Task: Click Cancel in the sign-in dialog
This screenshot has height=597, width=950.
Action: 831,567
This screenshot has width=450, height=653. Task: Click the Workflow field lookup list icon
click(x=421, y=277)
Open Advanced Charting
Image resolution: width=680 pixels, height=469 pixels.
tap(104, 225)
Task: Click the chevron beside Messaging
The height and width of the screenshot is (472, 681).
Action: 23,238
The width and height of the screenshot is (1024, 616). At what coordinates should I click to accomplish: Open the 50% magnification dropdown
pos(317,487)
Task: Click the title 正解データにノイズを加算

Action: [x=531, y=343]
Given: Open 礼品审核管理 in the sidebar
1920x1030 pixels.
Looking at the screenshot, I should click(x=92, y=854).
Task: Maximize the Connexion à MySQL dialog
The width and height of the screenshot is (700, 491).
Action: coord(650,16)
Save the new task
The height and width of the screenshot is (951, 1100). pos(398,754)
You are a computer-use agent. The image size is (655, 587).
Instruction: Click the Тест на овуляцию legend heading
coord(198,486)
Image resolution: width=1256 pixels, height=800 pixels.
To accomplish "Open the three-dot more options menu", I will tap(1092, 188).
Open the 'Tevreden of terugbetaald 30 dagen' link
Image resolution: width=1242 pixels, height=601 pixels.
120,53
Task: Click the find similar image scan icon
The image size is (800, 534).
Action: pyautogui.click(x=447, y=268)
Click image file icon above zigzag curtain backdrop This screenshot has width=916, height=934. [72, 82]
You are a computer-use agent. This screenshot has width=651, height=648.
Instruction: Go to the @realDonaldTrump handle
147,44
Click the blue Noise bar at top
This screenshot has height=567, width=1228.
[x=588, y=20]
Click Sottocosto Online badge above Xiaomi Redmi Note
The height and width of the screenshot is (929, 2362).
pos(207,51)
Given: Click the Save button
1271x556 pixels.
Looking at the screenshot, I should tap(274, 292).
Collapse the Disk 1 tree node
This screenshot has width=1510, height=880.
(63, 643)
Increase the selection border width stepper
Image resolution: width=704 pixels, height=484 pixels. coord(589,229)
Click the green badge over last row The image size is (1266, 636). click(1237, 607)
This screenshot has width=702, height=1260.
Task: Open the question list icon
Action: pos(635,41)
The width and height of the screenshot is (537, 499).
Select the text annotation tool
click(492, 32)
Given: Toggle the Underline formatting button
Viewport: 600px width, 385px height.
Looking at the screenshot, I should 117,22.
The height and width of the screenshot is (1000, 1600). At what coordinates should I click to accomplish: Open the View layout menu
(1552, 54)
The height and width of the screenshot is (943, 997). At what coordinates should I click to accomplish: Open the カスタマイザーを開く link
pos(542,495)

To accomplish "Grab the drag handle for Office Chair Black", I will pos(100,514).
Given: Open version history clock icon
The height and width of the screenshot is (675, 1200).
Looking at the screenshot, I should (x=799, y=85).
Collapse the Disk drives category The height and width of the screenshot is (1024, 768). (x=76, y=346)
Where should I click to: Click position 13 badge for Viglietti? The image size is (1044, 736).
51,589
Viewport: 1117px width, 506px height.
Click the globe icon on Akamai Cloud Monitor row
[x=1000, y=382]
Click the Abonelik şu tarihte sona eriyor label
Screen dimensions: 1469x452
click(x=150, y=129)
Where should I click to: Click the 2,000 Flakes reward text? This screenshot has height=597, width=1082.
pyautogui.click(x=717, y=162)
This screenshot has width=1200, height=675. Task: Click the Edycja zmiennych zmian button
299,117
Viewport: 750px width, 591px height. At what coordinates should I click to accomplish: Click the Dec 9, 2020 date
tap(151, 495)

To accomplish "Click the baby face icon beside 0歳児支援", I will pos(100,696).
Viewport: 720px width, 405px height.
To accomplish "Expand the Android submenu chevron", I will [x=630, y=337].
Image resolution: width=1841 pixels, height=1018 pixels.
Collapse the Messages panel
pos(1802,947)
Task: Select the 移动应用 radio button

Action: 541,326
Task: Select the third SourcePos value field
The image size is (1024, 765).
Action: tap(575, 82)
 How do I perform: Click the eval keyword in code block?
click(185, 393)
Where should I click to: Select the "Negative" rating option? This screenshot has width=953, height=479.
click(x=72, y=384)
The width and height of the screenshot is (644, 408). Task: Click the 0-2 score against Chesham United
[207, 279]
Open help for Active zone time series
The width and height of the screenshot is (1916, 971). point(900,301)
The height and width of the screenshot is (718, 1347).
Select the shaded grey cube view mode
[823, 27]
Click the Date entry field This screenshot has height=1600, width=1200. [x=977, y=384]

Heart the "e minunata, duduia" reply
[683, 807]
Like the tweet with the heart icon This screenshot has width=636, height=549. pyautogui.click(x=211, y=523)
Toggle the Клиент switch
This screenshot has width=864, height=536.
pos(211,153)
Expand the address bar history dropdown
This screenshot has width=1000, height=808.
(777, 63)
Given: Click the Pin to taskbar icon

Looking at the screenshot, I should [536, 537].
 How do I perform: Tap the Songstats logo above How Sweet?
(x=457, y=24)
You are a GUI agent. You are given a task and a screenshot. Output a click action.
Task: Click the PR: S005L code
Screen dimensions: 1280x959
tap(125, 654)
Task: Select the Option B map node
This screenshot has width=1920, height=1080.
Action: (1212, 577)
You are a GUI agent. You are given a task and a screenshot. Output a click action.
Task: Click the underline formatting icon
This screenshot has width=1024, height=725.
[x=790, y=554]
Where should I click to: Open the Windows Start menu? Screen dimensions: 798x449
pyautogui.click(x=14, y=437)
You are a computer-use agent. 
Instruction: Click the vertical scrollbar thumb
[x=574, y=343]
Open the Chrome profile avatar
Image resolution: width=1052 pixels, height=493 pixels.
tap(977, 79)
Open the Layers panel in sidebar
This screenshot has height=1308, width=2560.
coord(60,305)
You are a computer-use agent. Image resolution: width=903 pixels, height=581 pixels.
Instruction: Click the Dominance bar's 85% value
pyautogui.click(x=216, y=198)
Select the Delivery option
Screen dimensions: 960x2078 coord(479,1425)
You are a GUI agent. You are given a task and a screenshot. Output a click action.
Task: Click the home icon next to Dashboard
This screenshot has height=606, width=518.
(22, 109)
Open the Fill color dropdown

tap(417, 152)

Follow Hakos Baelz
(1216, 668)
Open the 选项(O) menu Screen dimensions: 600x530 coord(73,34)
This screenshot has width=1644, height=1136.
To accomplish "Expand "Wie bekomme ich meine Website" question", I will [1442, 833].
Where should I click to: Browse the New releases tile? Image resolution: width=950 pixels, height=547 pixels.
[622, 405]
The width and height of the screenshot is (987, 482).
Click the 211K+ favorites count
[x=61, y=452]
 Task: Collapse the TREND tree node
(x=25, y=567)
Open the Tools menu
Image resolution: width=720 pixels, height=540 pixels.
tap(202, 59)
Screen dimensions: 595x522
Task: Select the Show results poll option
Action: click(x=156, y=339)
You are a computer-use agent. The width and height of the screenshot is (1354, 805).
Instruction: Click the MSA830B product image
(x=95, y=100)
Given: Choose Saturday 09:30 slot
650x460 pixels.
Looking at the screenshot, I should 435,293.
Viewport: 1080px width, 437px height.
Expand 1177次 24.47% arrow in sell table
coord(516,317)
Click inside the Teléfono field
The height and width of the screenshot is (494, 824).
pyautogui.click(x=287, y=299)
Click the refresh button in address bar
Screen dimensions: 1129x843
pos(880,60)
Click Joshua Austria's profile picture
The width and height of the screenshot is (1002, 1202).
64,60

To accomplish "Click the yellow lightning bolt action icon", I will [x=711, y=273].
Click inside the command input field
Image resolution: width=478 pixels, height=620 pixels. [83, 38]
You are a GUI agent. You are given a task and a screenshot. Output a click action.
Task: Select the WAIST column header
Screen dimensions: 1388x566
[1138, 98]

***

== Work task ==
The complete data is to be transcribed verbatim.

== Output below ==
Task: Click Cancel in the sign-in dialog
This screenshot has height=597, width=950.
Action: 831,567
This screenshot has width=450, height=653. Task: Click the Workflow field lookup list icon
click(x=421, y=277)
Open Advanced Charting
Image resolution: width=680 pixels, height=469 pixels.
tap(104, 225)
Task: Click the chevron beside Messaging
The height and width of the screenshot is (472, 681).
Action: 23,238
The width and height of the screenshot is (1024, 616). At what coordinates should I click to accomplish: Open the 50% magnification dropdown
pos(317,487)
Task: Click the title 正解データにノイズを加算

Action: [x=531, y=343]
Given: Open 礼品审核管理 in the sidebar
1920x1030 pixels.
Looking at the screenshot, I should click(x=92, y=854).
Task: Maximize the Connexion à MySQL dialog
The width and height of the screenshot is (700, 491).
Action: coord(650,16)
Save the new task
The height and width of the screenshot is (951, 1100). pos(398,754)
You are a computer-use agent. The image size is (655, 587).
Instruction: Click the Тест на овуляцию legend heading
coord(198,486)
Image resolution: width=1256 pixels, height=800 pixels.
To accomplish "Open the three-dot more options menu", I will tap(1092, 188).
Open the 'Tevreden of terugbetaald 30 dagen' link
Image resolution: width=1242 pixels, height=601 pixels.
120,53
Task: Click the find similar image scan icon
The image size is (800, 534).
Action: pyautogui.click(x=447, y=268)
Click image file icon above zigzag curtain backdrop This screenshot has width=916, height=934. [72, 82]
You are a computer-use agent. This screenshot has width=651, height=648.
Instruction: Go to the @realDonaldTrump handle
147,44
Click the blue Noise bar at top
This screenshot has height=567, width=1228.
[x=588, y=20]
Click Sottocosto Online badge above Xiaomi Redmi Note
The height and width of the screenshot is (929, 2362).
pos(207,51)
Given: Click the Save button
1271x556 pixels.
Looking at the screenshot, I should tap(274, 292).
Collapse the Disk 1 tree node
This screenshot has width=1510, height=880.
(63, 643)
Increase the selection border width stepper
Image resolution: width=704 pixels, height=484 pixels. coord(589,229)
Click the green badge over last row The image size is (1266, 636). click(1237, 607)
This screenshot has width=702, height=1260.
Task: Open the question list icon
Action: pos(635,41)
The width and height of the screenshot is (537, 499).
Select the text annotation tool
click(492, 32)
Given: Toggle the Underline formatting button
Viewport: 600px width, 385px height.
Looking at the screenshot, I should 117,22.
The height and width of the screenshot is (1000, 1600). At what coordinates should I click to accomplish: Open the View layout menu
(1552, 54)
The height and width of the screenshot is (943, 997). At what coordinates should I click to accomplish: Open the カスタマイザーを開く link
pos(542,495)

To accomplish "Grab the drag handle for Office Chair Black", I will pos(100,514).
Given: Open version history clock icon
The height and width of the screenshot is (675, 1200).
Looking at the screenshot, I should (x=799, y=85).
Collapse the Disk drives category The height and width of the screenshot is (1024, 768). (x=76, y=346)
Where should I click to: Click position 13 badge for Viglietti? The image size is (1044, 736).
51,589
Viewport: 1117px width, 506px height.
Click the globe icon on Akamai Cloud Monitor row
[x=1000, y=382]
Click the Abonelik şu tarihte sona eriyor label
Screen dimensions: 1469x452
click(x=150, y=129)
Where should I click to: Click the 2,000 Flakes reward text? This screenshot has height=597, width=1082.
pyautogui.click(x=717, y=162)
This screenshot has width=1200, height=675. Task: Click the Edycja zmiennych zmian button
299,117
Viewport: 750px width, 591px height. At what coordinates should I click to accomplish: Click the Dec 9, 2020 date
tap(151, 495)

To accomplish "Click the baby face icon beside 0歳児支援", I will pos(100,696).
Viewport: 720px width, 405px height.
To accomplish "Expand the Android submenu chevron", I will [x=630, y=337].
Image resolution: width=1841 pixels, height=1018 pixels.
Collapse the Messages panel
pos(1802,947)
Task: Select the 移动应用 radio button

Action: 541,326
Task: Select the third SourcePos value field
The image size is (1024, 765).
Action: tap(575, 82)
 How do I perform: Click the eval keyword in code block?
click(185, 393)
Where should I click to: Select the "Negative" rating option? This screenshot has width=953, height=479.
click(x=72, y=384)
The width and height of the screenshot is (644, 408). Task: Click the 0-2 score against Chesham United
[207, 279]
Open help for Active zone time series
The width and height of the screenshot is (1916, 971). point(900,301)
The height and width of the screenshot is (718, 1347).
Select the shaded grey cube view mode
[823, 27]
Click the Date entry field This screenshot has height=1600, width=1200. [x=977, y=384]

Heart the "e minunata, duduia" reply
[683, 807]
Like the tweet with the heart icon This screenshot has width=636, height=549. pyautogui.click(x=211, y=523)
Toggle the Клиент switch
This screenshot has width=864, height=536.
pos(211,153)
Expand the address bar history dropdown
This screenshot has width=1000, height=808.
(777, 63)
Given: Click the Pin to taskbar icon

Looking at the screenshot, I should [536, 537].
 How do I perform: Tap the Songstats logo above How Sweet?
(x=457, y=24)
You are a GUI agent. You are given a task and a screenshot. Output a click action.
Task: Click the PR: S005L code
Screen dimensions: 1280x959
tap(125, 654)
Task: Select the Option B map node
This screenshot has width=1920, height=1080.
Action: (1212, 577)
You are a GUI agent. You are given a task and a screenshot. Output a click action.
Task: Click the underline formatting icon
This screenshot has width=1024, height=725.
[x=790, y=554]
Where should I click to: Open the Windows Start menu? Screen dimensions: 798x449
pyautogui.click(x=14, y=437)
You are a computer-use agent. 
Instruction: Click the vertical scrollbar thumb
[x=574, y=343]
Open the Chrome profile avatar
Image resolution: width=1052 pixels, height=493 pixels.
tap(977, 79)
Open the Layers panel in sidebar
This screenshot has height=1308, width=2560.
coord(60,305)
You are a computer-use agent. Image resolution: width=903 pixels, height=581 pixels.
Instruction: Click the Dominance bar's 85% value
pyautogui.click(x=216, y=198)
Select the Delivery option
Screen dimensions: 960x2078 coord(479,1425)
You are a GUI agent. You are given a task and a screenshot. Output a click action.
Task: Click the home icon next to Dashboard
This screenshot has height=606, width=518.
(22, 109)
Open the Fill color dropdown

tap(417, 152)

Follow Hakos Baelz
(1216, 668)
Open the 选项(O) menu Screen dimensions: 600x530 coord(73,34)
This screenshot has width=1644, height=1136.
To accomplish "Expand "Wie bekomme ich meine Website" question", I will [1442, 833].
Where should I click to: Browse the New releases tile? Image resolution: width=950 pixels, height=547 pixels.
[622, 405]
The width and height of the screenshot is (987, 482).
Click the 211K+ favorites count
[x=61, y=452]
 Task: Collapse the TREND tree node
(x=25, y=567)
Open the Tools menu
Image resolution: width=720 pixels, height=540 pixels.
tap(202, 59)
Screen dimensions: 595x522
Task: Select the Show results poll option
Action: click(x=156, y=339)
You are a computer-use agent. The width and height of the screenshot is (1354, 805).
Instruction: Click the MSA830B product image
(x=95, y=100)
Given: Choose Saturday 09:30 slot
650x460 pixels.
Looking at the screenshot, I should 435,293.
Viewport: 1080px width, 437px height.
Expand 1177次 24.47% arrow in sell table
coord(516,317)
Click inside the Teléfono field
The height and width of the screenshot is (494, 824).
pyautogui.click(x=287, y=299)
Click the refresh button in address bar
Screen dimensions: 1129x843
pos(880,60)
Click Joshua Austria's profile picture
The width and height of the screenshot is (1002, 1202).
64,60

To accomplish "Click the yellow lightning bolt action icon", I will [x=711, y=273].
Click inside the command input field
Image resolution: width=478 pixels, height=620 pixels. [83, 38]
You are a GUI agent. You are given a task and a screenshot. Output a click action.
Task: Select the WAIST column header
Screen dimensions: 1388x566
[1138, 98]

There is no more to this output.